» REQUIRED ACTION
Every line below that carries the word "agent" needs to be copied.

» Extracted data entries
BEGIN

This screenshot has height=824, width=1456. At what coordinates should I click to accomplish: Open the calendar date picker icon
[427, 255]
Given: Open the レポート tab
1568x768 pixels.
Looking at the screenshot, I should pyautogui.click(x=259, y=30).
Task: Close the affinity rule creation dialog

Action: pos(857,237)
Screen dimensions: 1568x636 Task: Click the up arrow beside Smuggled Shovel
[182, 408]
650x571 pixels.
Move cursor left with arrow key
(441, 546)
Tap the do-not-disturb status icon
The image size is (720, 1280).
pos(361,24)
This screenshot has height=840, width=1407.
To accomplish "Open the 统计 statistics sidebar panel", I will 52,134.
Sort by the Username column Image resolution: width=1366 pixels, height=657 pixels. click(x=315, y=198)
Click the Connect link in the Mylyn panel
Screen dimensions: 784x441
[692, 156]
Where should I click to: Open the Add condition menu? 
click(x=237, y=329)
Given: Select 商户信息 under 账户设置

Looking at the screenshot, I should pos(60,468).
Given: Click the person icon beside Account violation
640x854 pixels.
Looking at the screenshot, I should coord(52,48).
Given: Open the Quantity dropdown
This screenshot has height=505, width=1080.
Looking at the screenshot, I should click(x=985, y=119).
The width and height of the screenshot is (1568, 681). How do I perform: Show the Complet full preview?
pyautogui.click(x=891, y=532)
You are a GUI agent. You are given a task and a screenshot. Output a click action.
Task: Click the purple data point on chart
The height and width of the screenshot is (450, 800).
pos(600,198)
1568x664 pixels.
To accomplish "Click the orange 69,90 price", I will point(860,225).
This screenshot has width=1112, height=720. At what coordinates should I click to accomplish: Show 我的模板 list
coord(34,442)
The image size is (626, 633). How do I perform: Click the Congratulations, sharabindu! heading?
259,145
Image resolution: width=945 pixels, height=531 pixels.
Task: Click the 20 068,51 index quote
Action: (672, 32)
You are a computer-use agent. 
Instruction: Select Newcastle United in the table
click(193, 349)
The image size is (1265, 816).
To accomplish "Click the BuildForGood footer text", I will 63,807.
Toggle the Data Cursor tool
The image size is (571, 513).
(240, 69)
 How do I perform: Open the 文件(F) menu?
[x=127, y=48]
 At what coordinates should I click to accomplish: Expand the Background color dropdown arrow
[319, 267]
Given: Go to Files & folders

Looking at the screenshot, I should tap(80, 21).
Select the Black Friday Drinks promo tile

END

» TASK ANSWER
You are a GUI agent. You are given a task and a screenshot. Output a click action.
You are a computer-use agent. 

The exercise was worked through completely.